Max and Rye. Oh, he remembered that. They had been grubby and disheveled from sleeping in the woods for days. They had explained that they were mountain men. Their momma let them sleep in a tent on the mountain they lived on. It sounded like a magnificent thing to Stef.
“While you played with the Harper boys, I talked to the owner of the diner. A few days turned into a week, a week into a month, and I bought the land from the hotel developers at twice the price.” And Stef had rarely left since. He’d gone on trips. He went to Paris and London. He’d traveled across Europe and Asia. He’d studied in New York, but Bliss was his home, his heart and soul.
Not really his heart anymore. Jennifer was his heart.
“Why did you leave? If you loved her, why did you leave?” A look of infinite sadness spread across Sebastian’s face. “I was afraid. When your mother left, I was devastated. I felt like the world was ripped out from under me. I put everything on hold. Stella was beautiful, but in every other way she was different from your mother.
In every way but one.”
“She was young.”
Sebastian’s head nodded briefly. “She was twenty-two years old when I met her. She was working the diner with her mother. She was even younger than Jackie. And I loved her more than I had imagined possible. I was in so deep with her. I told myself that it was a rebound fling. I fooled myself into thinking it was casual, but one night about a year in, I almost asked her to marry me.” He put a fist to his mouth as if to stop some great emotion that might come out. “I couldn’t. I couldn’t do it again. She said all the right things. She said she wanted to be your mother and wanted to have more kids. And I broke it off with her that night. I just knew she was too young to make that decision. I left soon after.”
A well of emotion caught Stef squarely in the chest. “She wasn’t too young. She stayed. She didn’t lie to you or falter. She was my mother in every way that counted.”
God, she had been. She’d been the one to make sure he had the things he needed. A thousand memories flashed through his mind.
Stella baking him birthday cakes.
Thanksgivings at the diner.
Shopping trips to buy him jeans, and later, she learned how to shop for art supplies.
Every year he’d watched as she’d matured into a woman the town depended on.
“She wasn’t,” his father repeated Stef’s words. Tears lit his eyes.
“She wasn’t Jackie, and she wasn’t too young. She knew her heart.
She was the other half of my soul, and I threw her away. Even though I walked away from her and broke her heart, she stayed and watched after my son.”
“Jennifer isn’t Stella.” The words were stupid and stubborn. He knew it, but they came anyway. Jennifer was an artist. Artists were different. Artists had needs. She was gifted.
“No, I’m not.”
Stef turned, and Jennifer stood in the doorway, eyes red rimmed and glazed with pain.
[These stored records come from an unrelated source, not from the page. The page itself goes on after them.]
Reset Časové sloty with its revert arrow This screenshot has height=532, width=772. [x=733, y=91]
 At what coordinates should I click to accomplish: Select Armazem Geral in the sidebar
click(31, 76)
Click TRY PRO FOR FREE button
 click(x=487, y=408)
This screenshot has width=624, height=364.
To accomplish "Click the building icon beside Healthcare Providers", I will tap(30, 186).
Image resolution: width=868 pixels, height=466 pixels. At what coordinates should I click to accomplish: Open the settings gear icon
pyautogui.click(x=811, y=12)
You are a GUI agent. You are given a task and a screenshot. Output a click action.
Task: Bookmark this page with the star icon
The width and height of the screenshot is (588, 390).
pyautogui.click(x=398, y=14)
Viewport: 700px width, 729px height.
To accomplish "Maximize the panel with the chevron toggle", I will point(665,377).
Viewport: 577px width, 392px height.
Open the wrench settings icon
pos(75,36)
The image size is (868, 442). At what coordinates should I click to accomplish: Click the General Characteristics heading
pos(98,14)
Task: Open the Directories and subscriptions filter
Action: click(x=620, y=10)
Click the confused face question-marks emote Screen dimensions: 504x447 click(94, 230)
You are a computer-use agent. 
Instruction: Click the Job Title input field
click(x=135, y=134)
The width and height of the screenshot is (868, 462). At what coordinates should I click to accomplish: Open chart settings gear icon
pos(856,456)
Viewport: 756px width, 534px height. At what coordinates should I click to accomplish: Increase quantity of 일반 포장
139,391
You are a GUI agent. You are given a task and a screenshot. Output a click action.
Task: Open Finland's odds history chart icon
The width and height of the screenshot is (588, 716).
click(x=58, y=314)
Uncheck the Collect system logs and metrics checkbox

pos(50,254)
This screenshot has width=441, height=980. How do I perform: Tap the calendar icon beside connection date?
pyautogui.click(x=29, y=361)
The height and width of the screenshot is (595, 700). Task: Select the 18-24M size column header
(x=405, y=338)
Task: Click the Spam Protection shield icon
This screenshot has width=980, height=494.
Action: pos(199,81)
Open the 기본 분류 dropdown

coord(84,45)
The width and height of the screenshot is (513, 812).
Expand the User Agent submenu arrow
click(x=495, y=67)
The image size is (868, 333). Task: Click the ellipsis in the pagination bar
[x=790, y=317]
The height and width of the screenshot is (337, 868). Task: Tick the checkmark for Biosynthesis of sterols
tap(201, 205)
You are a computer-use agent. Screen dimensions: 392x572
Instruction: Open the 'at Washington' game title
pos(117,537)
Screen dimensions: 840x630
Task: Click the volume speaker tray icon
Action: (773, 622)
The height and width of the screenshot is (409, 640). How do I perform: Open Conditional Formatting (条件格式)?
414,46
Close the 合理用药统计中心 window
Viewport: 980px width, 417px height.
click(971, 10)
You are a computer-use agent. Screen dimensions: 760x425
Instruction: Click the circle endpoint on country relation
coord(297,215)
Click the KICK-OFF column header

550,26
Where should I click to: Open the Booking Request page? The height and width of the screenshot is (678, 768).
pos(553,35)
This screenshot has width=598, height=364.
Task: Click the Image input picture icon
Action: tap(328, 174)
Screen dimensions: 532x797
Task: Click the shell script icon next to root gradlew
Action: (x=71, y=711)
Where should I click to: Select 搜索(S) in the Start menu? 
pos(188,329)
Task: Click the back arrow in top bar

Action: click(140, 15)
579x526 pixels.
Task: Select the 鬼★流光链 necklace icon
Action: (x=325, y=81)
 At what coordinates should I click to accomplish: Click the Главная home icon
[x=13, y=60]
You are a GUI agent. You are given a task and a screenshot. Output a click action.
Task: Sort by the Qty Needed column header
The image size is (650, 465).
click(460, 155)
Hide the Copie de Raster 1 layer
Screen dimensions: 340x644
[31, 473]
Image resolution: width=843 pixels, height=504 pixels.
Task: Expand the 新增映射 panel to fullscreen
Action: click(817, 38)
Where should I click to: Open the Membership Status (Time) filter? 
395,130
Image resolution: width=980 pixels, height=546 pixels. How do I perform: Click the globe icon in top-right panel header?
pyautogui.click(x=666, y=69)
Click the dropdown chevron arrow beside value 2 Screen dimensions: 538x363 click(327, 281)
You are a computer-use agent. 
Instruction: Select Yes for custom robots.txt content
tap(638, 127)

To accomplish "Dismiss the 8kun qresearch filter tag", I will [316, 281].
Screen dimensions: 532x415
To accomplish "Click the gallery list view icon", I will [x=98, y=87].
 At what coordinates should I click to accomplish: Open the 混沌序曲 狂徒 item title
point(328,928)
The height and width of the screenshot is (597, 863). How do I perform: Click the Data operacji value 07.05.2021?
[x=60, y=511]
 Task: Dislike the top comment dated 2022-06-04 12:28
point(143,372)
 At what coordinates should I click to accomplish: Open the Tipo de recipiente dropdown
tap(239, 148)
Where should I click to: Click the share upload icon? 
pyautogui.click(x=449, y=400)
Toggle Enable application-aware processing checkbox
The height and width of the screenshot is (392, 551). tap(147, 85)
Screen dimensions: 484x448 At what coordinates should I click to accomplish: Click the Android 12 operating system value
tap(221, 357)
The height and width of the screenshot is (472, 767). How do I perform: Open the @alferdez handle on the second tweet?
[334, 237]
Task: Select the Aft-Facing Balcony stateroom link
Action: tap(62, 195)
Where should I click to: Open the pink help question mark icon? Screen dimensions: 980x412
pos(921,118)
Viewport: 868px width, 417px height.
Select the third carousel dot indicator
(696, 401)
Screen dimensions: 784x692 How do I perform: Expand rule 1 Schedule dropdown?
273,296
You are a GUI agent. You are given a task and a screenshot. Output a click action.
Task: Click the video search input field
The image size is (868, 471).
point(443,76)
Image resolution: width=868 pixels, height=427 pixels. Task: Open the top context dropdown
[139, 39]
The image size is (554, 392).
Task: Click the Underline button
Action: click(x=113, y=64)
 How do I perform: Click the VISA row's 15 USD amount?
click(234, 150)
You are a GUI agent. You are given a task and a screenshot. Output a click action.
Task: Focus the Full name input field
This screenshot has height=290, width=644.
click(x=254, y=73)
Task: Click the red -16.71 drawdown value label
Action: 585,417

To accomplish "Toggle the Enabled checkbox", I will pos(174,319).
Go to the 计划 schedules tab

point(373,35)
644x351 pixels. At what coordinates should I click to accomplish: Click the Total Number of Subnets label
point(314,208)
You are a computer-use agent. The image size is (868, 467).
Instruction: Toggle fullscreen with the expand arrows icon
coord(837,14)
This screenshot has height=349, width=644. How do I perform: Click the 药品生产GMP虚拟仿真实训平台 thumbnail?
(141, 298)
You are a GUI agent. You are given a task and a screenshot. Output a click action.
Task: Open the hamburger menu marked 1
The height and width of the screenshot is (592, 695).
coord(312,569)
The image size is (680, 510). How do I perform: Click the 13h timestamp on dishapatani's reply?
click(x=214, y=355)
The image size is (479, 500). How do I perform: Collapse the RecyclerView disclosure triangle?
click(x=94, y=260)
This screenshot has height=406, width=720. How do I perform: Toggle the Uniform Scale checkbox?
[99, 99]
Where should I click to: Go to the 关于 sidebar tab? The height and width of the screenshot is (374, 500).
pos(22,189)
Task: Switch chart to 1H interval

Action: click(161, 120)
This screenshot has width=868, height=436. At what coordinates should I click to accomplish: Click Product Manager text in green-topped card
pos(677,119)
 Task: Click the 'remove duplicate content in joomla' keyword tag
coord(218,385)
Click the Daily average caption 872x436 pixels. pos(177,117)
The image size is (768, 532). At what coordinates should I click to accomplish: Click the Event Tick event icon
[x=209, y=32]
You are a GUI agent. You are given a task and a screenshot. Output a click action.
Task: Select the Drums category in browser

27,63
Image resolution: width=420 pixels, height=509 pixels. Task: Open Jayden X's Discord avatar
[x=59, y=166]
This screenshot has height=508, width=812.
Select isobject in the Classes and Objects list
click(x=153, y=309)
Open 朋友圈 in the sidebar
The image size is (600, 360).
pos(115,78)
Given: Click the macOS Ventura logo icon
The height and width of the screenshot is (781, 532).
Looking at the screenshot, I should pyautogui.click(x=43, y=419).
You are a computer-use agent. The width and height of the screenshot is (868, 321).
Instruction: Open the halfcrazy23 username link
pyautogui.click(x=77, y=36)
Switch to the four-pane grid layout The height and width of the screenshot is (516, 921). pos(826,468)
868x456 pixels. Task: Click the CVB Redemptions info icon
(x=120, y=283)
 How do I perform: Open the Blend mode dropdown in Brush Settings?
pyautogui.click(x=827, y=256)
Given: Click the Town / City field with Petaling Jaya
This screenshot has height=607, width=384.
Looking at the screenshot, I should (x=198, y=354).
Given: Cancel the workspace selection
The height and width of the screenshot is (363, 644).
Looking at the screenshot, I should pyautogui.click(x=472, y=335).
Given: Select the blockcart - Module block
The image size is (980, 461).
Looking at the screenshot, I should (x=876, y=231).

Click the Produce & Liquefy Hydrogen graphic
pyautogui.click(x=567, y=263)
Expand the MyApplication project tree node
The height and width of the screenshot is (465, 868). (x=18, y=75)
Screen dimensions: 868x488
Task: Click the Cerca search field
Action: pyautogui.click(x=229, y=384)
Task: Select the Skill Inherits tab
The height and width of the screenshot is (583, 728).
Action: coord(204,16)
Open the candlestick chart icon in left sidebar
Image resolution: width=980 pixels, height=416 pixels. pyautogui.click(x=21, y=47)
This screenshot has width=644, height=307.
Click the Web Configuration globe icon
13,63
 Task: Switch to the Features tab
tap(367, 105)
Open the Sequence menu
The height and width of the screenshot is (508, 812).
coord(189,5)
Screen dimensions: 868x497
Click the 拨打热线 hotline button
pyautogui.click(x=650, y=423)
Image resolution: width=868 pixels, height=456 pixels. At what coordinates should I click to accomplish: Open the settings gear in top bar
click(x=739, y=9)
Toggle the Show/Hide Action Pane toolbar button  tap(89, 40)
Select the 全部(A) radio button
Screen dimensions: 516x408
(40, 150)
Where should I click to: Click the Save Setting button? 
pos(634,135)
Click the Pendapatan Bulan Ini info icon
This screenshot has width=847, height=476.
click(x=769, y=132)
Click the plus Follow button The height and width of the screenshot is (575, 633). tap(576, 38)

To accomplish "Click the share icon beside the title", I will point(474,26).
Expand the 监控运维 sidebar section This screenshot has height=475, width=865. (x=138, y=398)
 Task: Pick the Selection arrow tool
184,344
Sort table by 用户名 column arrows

“Jennifer.” Stef began wondering exactly how much she’d heard.
Her spine was straight, and there was a bag at her feet. What was going on?
She held a hand out. “Don’t. I have one question and one question only for you. How were you going to make me go?” His stomach sank, but he attempted to keep a placid demeanor.
This might be a horrible scene, but if he could remain calm, they had a better chance at getting out of it without saying something neither could take back. “I take it the Sorbonne called?” Her green eyes had lost their sparkle. “Yes. They needed some information. Apparently no one told them it was a secret.” His heart fluttered as he realized just how hard she was taking this. The timing was perfectly awful on all counts. He’d certainly not meant for her to find out about it after the way she’d given herself to him the night before. And now, after making love with her and talking to his father, he wasn’t even sure if he was making the right decision.